The government is to spend up to £355m on a new system for moving goods into Northern Ireland from the rest of the UK.
The system is required as a consequence of the NI part of the Brexit deal.
From 1 January, goods entering NI from GB will need customs declarations.
The Trader Support Service (TSS) will effectively see the government acting as a customs agent on behalf of businesses.
Details will be announced later on Friday by Cabinet Office Minister Michael Gove and NI Secretary Brandon Lewis.
The TSS is due to be up and running in September and will be free to use.
Initially traders will register with the service and receive advice on what Brexit will mean for their business and the next steps they should take.
They will be helped to understand what information they need to collect about the goods they will be importing.
TSS will then use this information to complete import declarations on behalf of importing companies.
It should help to prevent what would have been a significant new administrative burden for many firms.
Mr Lewis said: “It is a unique service that will ensure that businesses of all sizes can have import processes dealt with on their behalf, at no cost.”
However it does not remove all the looming difficulties for GB-NI trade.
For example agri-food products being imported from GB will have to go through an expensive certification process unless a special deal can be reached with the EU.
In its negotiation with EU, the UK government has suggested a ‘trusted trader’ system for supermarkets when moving their products from GB to NI.
Northern Ireland manufacturers import much of their components and raw materials from GB and have welcomed the TSS plan.
Stephen Kelly, from Manufacturing NI, said: “This commitment to cover customs costs is a very welcome first step but there is more still to be done.”
He cited the agri-food issue and VAT as areas where more clarity was needed.
“It remains the case that agreement on the future relationship between the UK and EU will remove many potential existential issues so we hope that there is an increased focus on ensuring success in those negotiation for all our sakes.”
Seamus Leheny of the Freight Transport Association also welcomed the news, saying it was “hugely significant”.
“We’ve consistently said for a long time that the government should help with the cost of transition, because we’re facing the biggest change in how we move goods between GB and Northern Ireland in a lifetime and the burden of that shouldn’t fall on the shoulders on businesses here.”
However, Mr Leheny added there were still issues to address around the movement of food and market access.
It is also still not clear what new processes or barriers could apply to Northern Ireland consumers buying goods online from GB suppliers.

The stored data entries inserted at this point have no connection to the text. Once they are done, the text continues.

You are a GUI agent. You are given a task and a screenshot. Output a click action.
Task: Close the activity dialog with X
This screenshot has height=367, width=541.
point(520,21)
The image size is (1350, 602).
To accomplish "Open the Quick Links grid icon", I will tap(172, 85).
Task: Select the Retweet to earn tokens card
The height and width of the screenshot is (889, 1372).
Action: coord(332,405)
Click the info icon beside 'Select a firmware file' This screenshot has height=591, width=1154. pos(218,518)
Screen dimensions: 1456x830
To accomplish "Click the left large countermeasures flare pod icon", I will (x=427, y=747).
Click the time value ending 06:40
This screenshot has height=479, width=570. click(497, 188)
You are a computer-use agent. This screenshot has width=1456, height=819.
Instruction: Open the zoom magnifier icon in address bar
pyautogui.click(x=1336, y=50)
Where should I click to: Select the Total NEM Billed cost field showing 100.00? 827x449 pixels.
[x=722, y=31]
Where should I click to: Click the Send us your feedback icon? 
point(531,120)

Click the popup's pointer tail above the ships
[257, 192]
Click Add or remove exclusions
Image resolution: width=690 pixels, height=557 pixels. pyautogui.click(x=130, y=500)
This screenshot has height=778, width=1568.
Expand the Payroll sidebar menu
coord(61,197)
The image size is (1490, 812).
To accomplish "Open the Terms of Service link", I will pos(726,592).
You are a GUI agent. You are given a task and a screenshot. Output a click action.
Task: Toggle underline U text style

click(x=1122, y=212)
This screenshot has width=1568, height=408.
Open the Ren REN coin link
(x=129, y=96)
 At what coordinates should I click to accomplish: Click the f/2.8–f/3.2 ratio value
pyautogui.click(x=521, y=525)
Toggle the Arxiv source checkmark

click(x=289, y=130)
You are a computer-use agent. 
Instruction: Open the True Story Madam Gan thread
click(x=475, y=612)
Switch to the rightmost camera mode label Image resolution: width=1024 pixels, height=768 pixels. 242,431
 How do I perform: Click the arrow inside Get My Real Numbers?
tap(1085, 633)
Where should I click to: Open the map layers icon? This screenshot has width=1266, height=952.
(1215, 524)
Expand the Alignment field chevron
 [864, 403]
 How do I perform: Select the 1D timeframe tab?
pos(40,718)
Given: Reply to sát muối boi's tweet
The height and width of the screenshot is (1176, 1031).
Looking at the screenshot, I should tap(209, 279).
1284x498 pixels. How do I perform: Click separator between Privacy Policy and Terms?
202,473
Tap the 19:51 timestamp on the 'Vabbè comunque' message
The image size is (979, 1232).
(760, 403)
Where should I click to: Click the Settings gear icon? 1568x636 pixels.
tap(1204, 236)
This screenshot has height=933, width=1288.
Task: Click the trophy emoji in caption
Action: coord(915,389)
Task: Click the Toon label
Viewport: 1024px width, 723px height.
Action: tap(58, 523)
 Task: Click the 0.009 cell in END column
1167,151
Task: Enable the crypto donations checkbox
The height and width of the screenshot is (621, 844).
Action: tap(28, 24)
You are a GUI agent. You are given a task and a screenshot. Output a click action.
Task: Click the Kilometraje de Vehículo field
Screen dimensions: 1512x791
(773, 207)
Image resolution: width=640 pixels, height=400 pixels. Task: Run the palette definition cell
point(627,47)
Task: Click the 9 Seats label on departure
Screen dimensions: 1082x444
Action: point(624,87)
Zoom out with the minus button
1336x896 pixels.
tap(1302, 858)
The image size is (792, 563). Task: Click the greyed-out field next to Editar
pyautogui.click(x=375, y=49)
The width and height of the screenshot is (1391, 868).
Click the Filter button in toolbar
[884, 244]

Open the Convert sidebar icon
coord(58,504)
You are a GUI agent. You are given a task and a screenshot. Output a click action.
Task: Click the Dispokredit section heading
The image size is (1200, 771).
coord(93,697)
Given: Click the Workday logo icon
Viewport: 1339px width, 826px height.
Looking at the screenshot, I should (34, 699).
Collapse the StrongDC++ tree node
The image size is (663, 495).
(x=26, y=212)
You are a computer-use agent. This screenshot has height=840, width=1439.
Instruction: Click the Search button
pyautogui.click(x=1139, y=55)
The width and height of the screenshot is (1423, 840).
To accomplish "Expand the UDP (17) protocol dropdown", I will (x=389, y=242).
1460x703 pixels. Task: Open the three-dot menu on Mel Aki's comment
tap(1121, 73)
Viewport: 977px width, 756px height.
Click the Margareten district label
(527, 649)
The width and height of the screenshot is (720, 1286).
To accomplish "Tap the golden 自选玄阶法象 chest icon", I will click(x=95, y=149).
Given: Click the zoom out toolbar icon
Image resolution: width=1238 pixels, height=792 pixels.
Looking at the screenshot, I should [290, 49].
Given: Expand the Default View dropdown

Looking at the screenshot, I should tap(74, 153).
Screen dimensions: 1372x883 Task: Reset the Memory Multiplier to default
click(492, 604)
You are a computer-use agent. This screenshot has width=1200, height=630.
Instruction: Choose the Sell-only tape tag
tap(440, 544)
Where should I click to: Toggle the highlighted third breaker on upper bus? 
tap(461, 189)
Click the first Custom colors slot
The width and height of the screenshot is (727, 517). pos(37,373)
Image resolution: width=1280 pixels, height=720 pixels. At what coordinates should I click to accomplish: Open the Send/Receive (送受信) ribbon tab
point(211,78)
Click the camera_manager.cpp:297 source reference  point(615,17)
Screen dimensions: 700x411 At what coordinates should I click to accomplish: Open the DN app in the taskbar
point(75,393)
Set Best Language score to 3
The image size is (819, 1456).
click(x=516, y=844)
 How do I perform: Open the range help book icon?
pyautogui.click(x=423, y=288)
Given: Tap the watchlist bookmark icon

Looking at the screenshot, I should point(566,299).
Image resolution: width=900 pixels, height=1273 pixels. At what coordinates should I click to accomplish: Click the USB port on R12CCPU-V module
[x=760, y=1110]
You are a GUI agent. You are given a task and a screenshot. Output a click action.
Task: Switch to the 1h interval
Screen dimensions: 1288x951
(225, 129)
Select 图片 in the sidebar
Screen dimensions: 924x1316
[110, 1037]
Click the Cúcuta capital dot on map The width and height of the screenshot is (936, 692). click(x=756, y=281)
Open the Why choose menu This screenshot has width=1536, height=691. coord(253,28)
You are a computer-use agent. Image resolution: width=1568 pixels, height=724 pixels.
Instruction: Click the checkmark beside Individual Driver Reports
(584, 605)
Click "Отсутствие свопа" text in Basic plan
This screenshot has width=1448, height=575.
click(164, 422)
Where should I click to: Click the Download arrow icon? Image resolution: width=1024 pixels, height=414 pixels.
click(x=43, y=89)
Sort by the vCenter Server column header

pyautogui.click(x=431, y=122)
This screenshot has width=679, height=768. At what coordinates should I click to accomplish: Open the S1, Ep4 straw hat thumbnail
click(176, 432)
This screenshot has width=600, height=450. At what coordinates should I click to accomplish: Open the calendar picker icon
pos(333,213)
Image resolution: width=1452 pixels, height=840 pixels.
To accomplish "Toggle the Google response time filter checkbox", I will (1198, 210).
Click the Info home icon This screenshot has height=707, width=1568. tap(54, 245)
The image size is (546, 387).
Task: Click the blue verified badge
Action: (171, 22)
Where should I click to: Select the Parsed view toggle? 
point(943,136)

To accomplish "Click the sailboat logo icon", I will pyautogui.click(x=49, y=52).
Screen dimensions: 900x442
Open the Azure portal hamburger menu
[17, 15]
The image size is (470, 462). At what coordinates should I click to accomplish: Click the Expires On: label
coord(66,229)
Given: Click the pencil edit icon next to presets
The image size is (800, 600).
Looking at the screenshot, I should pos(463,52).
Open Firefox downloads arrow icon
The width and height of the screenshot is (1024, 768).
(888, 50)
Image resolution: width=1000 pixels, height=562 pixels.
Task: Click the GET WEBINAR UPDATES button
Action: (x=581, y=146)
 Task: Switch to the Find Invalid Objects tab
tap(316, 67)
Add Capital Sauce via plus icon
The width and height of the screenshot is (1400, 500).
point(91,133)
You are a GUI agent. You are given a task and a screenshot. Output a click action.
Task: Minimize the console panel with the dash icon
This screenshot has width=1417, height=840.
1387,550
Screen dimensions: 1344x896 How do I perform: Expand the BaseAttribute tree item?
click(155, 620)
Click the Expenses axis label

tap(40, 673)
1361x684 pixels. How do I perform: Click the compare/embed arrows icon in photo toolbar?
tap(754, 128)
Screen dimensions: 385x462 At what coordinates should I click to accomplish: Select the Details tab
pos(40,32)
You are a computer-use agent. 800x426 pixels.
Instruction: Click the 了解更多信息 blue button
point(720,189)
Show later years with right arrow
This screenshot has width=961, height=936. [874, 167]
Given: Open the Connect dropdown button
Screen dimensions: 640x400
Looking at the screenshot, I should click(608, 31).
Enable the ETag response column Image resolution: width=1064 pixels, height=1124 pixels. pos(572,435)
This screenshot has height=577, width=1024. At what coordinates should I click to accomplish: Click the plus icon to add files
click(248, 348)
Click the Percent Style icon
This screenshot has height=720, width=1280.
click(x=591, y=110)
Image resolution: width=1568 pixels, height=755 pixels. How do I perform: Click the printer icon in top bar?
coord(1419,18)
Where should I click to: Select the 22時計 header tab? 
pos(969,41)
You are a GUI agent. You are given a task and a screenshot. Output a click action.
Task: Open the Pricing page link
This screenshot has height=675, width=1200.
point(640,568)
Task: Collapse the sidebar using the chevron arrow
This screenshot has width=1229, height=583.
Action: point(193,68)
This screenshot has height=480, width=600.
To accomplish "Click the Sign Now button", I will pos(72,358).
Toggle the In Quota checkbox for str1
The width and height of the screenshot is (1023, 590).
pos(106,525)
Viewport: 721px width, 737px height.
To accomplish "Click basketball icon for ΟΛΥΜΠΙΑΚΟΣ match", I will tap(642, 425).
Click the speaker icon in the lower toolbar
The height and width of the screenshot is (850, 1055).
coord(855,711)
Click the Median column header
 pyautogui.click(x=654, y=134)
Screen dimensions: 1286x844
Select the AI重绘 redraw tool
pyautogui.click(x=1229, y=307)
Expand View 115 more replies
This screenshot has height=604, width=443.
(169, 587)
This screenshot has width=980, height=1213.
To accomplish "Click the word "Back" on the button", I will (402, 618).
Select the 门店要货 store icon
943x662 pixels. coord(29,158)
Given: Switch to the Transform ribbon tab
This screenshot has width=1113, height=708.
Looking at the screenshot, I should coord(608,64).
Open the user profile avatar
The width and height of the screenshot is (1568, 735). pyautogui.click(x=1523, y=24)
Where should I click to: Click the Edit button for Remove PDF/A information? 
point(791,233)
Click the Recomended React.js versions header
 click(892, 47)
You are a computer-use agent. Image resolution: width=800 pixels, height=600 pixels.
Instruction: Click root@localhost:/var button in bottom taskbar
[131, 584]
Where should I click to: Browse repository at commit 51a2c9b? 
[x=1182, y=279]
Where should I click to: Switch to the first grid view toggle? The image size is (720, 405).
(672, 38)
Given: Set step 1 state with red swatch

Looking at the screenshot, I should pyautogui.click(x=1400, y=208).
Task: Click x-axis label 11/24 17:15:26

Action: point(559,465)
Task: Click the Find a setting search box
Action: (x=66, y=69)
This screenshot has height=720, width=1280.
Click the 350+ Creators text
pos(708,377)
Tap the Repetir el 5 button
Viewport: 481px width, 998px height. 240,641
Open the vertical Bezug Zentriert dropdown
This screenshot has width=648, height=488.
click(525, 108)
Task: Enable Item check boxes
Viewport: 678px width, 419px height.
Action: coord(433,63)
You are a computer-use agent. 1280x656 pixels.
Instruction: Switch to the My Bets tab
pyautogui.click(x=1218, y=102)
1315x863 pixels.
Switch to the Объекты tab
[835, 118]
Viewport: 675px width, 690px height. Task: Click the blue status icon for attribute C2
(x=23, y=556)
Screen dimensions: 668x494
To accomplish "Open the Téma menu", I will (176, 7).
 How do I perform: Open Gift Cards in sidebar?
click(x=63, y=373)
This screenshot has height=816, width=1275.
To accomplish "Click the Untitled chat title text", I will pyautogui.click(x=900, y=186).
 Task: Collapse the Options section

Speaking on the BBC’s Good Morning Ulster programme, Mr Leheny said: “Under the protocol, there’ll be no right of access, let’s say, for NI hauliers to travel and deliver goods into the Republic of Ireland.
“So it protects the movement of goods around the island of Ireland, but doesn’t deal with how we actually move those goods. So still a few things to work out, but definitely today this is good news for the industry.”
Guidance on this “non-freight” trade will have to be provided in the next few months.
A procurement exercise for the TSS has been launched with the government committing £50m for the establishment and first phase of the service, with the full contract worth up to £200m.
A further £155m will be available for technology investment to digitise and streamline the new processes.
At the end of the Brexit transition period on 31 December, Northern Ireland will continue to follow EU rules on agricultural and manufactured goods, while the rest of the UK will not.
Additionally, the whole of the UK will leave the EU’s customs union but Northern Ireland will continue to enforce the EU’s customs code at its ports.
It is this which will mean new checks and processes for goods moving into Northern Ireland from other parts of the UK.